Today, much of flying is automated, freeing pilots' attention from mundane flight tasks and allowing them to focus on the big picture. Many regard humans as something of a safety net for machines, there in case something goes wrong - but a paper in Human Factors says it doesn't really work that way.
"The automated systems in today's cockpits assume many of the tasks formerly performed by human pilots and do it with impressive reliability," says psychologist Stephen Casner of NASA's Ames Research Center. "This leaves pilots to watch over the automation as it does its work, but people can only concentrate on something uneventful for so long. Humans aren't robots.
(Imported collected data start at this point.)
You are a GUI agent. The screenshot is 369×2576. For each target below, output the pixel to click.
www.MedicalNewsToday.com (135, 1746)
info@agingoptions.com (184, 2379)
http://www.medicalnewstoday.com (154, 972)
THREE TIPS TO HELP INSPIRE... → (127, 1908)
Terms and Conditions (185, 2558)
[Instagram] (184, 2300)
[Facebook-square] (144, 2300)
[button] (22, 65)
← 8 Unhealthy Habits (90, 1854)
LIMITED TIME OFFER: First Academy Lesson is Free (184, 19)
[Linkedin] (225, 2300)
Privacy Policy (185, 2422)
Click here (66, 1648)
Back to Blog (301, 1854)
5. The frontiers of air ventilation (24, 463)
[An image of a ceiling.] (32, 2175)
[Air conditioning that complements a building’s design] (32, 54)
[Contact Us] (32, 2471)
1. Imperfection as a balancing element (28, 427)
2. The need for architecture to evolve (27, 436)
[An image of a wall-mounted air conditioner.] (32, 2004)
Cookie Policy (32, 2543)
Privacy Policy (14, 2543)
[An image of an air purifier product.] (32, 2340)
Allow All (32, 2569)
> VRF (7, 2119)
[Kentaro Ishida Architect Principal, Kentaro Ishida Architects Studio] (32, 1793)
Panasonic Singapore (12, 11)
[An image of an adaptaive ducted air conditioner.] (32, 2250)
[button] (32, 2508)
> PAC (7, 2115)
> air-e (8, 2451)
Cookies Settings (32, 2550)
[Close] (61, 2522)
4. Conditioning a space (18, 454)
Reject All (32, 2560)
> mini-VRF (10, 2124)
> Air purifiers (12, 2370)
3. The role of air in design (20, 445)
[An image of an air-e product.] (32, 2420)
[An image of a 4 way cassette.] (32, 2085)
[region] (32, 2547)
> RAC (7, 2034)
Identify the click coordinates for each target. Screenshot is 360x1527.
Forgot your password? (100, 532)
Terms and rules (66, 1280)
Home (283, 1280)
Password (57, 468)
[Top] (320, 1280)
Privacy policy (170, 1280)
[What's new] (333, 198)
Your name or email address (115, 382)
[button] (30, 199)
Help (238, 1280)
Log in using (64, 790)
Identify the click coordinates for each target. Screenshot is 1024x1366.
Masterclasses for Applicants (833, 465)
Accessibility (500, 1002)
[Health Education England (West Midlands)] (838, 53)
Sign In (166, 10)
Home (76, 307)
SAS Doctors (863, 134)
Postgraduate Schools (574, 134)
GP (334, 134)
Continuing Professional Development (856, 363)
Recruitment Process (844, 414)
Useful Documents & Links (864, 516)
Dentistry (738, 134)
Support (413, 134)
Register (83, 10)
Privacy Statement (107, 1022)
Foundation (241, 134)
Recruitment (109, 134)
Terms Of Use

We can't stare at a green light for hours at a stretch without getting tired, bored, or going crazy."
Casner and coauthor Jonathan Schooler designed a flight simulation study in which they asked pilots to follow a published arrival procedure into New York's busy John F. Kennedy International Airport. As the pilots navigated the flight, they were asked about what they were thinking during various levels of automation and to assign their thoughts to three categories: the specific task at hand, higher-level thoughts (for example planning ahead), or thoughts unrelated to the flight (e.g., what's for dinner).
The pilots reported an increase in big-picture flight-related thoughts when using higher levels of automation, but when the flight was progressing according to plan and pilots were not interacting with the automation, their thoughts were more likely to wander.
"The mind is restless," says Schooler, a professor of psychological and brain sciences at the University of California, Santa Barbara. "When we're not given something specific to think about, we come up with something else to think about."
"Pilots limited their off-task thoughts to times in which the automation was doing the flying and all was going according to plan," adds Casner. "Nevertheless, there seem to be potential costs to situations in which pilots disengage from a highly-automated task. What happens when something suddenly goes amiss after long periods of uneventful flight?"
The study's authors concluded that although automation frees pilots' minds from tedious tasks and enables them to focus on the overall flight, it might inadvertently encourage them to devote time to unrelated thoughts. Casner notes that on the basis of these findings, researchers studying cockpit automation might consider rethinking the interaction between humans and machines.
"As technology grows in capability, we seem to be taking the approach of using humans as safety nets for computers," he says. "We need to sort out the strengths and weaknesses of both humans and computers and think of work environments that combine and exploit the best features of both to keep humans meaningfully engaged in their work."